• Europe banning Russian energy would be a "very serious blow" to Putin, Mikhail Khodorkovsky said.
  • He told BBC Hardtalk that the West's dependency on Russian imports was a "mistake" it would have to pay for.
  • Khodorkovsky, an exiled oligarch and former CEO of Yukos, is an outspoken critic of the Kremlin.

President Vladimir Putin would suffer a "very serious blow" if European countries stopped purchasing Russian oil and gas, an exiled oligarch who once headed up one of the country's former oil giants said.

"If Putin has to redirect oil and gas exports from the European to the Asian markets, he will lose over half of his revenue," Mikhail Khodorkovsky told BBC Hardtalk's Stephen Sackur. Revenues from oil and gas made up 36% of Russia's federal budget in 2021, according to preliminary figures from the country's finance ministry.

"Would he be able to continue the war and for how long would he be able to continue the war under those circumstances? It is difficult for me to say," Khodorkovsky, an outspoken critic of the Kremlin, continued. "But I think it would be a very serious blow."

US President Joe Biden has pledged to ban Russian energy imports, but the European Union, which gets about a third of its natural gas and oil from Russia, is finding it much harder to cut ties.

The International Energy Agency said on April 13 that Russia exports around $400 million of natural gas to the EU every day, and makes around $700 million in daily revenue from exports of crude oil and refined products.

"The West made the fatal mistake of becoming reliant on Russian energy supplies," Khodorkovsky said. "Today the West has to pay for its mistakes."

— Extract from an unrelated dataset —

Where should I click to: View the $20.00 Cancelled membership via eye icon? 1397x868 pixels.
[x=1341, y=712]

According to the IEA, oil shipments from Russia to Europe continue as a result of agreements struck before the invasion of Ukraine, but new deals are "drying up."

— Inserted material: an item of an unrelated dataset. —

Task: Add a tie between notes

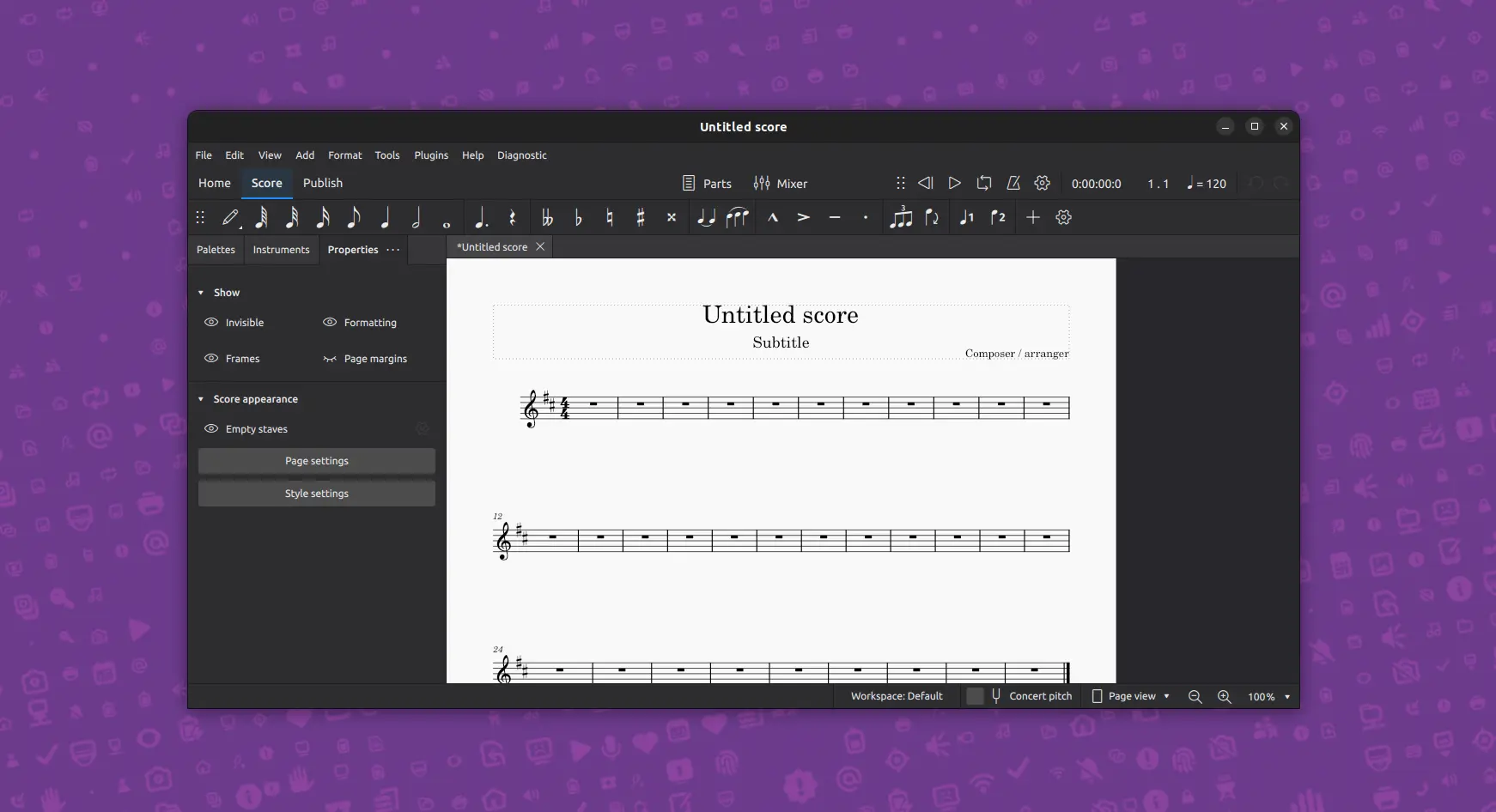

"Buyers are avoiding Russian crude because of concerns about shipping safety, insurance and sanctions. Urals crude from Russia is being offered at record discounts, but uptake is limited so far, with Asian oil importers for the most part sticking to traditional suppliers in the Middle East, Latin America and Africa," the agency said.

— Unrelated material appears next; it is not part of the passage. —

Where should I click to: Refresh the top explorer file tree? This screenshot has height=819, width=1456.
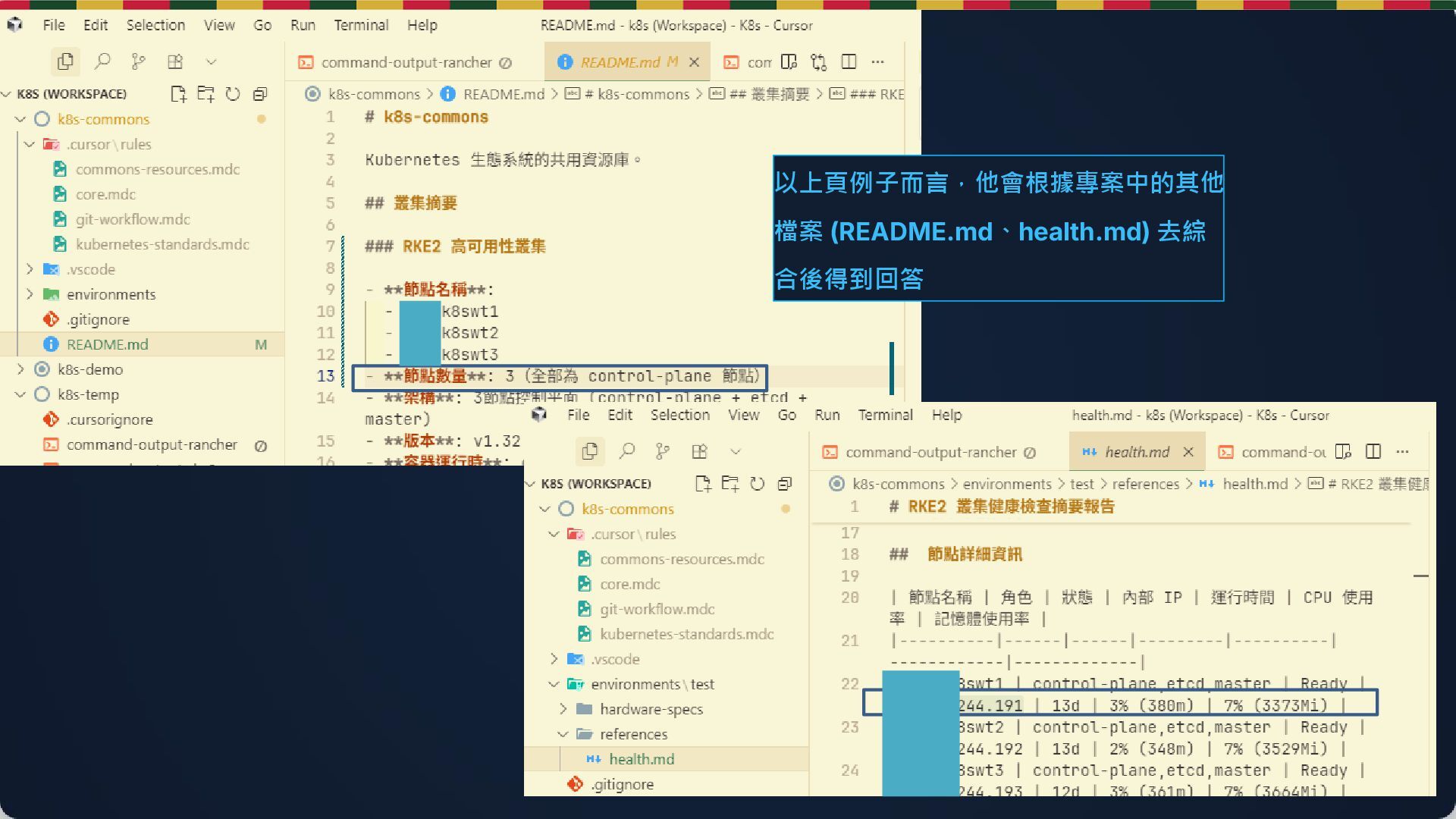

Ukrainian President Volodymyr Zelenskyy has previously spoken out against European countries continuing to Russian energy supplies, telling the BBC that they were making money "out of blood."  Zelenskyy's top economic adviser has said that Ukraine would prosecute companies that he said were committing "war crimes" by continuing to trade in Russian oil and gas.

"I think what we have is tension between what is preferable and what is possible," Khodorkovsky told The BBC. "It is preferable, of course, to make it impossible for Putin to pay for his aggression with the money from oil and gas exports. But is it possible today? Perhaps."

Western nations have imposed sweeping sanctions on Russia in an attempt to cut off some of the Kremlin's financing and pressure Putin to call off his invasion of Ukraine. German Chancellor Olaf Scholz, however, has said a Western embargo on Russian gas imports probably wouldn't stop the war, telling Der Spiegel that Putin would never have started the war if he were open to economic arguments.

Khodorkovsky was once Russia's richest person

Khodorkovsky was CEO of Yukos, then Russia's largest oil company, between 1997 and 2004. He was briefly Russia's richest person in 2003, when Forbes put his net worth at $15 billion. 

In 2001, he founded Open Russia, an anti-Kremlin political organization focusing on democracy and human rights that was shut down by Russian authorities in 2006. Khodorkovsky was arrested and charged with fraud and tax evasion in 2003 and was sentenced to nine years in prison in 2005.

In 2013, he was pardoned by Putin and released from prison a year early. He was exiled from Russia and now lives in London.